DATA FOR THIS EXERCISE below:

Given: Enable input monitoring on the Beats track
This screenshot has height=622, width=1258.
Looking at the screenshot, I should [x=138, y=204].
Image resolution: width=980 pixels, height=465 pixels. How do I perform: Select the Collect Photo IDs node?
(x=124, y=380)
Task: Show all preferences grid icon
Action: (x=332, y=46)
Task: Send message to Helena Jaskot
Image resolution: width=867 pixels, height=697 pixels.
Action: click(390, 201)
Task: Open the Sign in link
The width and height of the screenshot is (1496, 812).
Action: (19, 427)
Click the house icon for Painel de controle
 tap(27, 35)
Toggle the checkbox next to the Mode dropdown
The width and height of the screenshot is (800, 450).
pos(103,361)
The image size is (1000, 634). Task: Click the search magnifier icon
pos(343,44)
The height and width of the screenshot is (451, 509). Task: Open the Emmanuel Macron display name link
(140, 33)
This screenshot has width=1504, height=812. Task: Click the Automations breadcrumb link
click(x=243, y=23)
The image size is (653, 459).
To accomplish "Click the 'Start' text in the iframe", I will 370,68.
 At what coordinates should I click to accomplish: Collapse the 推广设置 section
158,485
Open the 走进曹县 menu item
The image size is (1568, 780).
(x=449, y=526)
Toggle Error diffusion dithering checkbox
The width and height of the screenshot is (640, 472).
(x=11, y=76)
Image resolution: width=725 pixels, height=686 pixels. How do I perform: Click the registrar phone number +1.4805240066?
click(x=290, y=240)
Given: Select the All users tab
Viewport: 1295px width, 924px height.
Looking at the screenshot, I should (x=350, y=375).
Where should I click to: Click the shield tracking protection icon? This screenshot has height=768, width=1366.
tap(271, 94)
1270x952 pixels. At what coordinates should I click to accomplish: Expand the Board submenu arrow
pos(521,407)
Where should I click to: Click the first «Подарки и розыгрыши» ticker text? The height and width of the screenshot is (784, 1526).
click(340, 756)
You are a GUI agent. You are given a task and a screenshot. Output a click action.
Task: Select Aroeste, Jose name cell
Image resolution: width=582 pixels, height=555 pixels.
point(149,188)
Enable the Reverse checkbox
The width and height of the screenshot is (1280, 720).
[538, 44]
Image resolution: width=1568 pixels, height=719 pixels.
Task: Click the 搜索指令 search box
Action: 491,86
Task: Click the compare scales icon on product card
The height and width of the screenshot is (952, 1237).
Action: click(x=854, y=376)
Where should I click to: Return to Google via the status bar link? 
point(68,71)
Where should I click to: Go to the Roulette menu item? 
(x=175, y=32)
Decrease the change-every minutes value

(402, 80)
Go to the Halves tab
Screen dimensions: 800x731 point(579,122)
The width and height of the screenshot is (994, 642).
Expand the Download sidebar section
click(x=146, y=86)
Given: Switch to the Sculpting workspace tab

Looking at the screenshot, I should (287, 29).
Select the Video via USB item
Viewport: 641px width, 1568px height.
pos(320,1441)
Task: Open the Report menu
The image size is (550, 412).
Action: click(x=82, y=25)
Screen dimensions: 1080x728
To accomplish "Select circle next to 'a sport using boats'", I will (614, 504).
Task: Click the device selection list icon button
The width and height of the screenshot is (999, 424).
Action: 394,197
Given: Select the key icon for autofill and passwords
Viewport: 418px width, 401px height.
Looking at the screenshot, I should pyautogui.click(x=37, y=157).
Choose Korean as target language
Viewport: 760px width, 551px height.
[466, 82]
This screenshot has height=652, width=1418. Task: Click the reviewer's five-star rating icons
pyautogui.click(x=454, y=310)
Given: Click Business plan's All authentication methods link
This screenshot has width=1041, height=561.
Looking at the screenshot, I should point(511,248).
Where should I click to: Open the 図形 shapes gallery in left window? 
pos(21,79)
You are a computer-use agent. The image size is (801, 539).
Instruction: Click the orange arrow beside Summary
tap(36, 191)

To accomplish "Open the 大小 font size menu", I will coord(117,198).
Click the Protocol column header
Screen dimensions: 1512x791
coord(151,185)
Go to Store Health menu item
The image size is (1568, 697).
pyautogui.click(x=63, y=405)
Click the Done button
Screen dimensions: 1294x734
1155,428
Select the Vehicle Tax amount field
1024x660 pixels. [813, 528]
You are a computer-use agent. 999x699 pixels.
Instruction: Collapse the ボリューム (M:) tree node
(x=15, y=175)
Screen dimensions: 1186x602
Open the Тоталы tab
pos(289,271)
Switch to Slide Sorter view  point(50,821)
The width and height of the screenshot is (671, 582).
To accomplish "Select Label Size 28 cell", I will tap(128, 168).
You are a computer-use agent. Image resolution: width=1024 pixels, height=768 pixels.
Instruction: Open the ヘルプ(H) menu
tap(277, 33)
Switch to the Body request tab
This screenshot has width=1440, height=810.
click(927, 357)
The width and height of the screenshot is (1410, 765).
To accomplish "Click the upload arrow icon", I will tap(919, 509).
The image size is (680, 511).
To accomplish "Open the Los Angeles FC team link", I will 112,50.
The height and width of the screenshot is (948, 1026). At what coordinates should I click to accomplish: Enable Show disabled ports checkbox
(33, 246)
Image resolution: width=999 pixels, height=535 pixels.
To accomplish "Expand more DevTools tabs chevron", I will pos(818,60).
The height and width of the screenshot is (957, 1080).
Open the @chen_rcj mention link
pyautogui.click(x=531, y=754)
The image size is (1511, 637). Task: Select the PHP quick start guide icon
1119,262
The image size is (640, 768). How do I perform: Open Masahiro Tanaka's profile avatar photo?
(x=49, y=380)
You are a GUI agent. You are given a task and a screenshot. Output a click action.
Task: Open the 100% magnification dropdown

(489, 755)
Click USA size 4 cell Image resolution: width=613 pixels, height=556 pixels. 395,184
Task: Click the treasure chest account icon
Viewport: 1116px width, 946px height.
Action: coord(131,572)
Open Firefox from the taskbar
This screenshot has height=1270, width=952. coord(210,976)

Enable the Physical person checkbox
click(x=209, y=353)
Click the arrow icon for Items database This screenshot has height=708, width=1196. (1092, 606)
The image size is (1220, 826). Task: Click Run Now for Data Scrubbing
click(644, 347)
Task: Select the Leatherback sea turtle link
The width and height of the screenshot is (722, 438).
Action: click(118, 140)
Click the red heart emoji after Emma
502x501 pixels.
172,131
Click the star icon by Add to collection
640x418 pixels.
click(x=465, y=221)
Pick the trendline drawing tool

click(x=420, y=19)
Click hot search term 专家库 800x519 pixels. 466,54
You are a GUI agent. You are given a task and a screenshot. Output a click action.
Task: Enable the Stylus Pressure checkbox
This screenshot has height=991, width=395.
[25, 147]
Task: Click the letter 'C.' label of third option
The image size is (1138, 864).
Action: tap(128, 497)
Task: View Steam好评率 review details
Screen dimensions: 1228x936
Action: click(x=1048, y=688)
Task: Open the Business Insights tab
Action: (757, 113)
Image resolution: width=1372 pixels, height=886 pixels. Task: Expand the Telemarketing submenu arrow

End of DATA FOR THIS EXERCISE.

- [WORK TO COMPLETE]
Return all lines from the material that contain "computer".

- [SOLUTION TO THE PROBLEM]
You are a computer-use agent. The image size is (801, 539).
You are a computer-use agent. 999x699 pixels.
You are a computer-use agent. Image resolution: width=1024 pixels, height=768 pixels.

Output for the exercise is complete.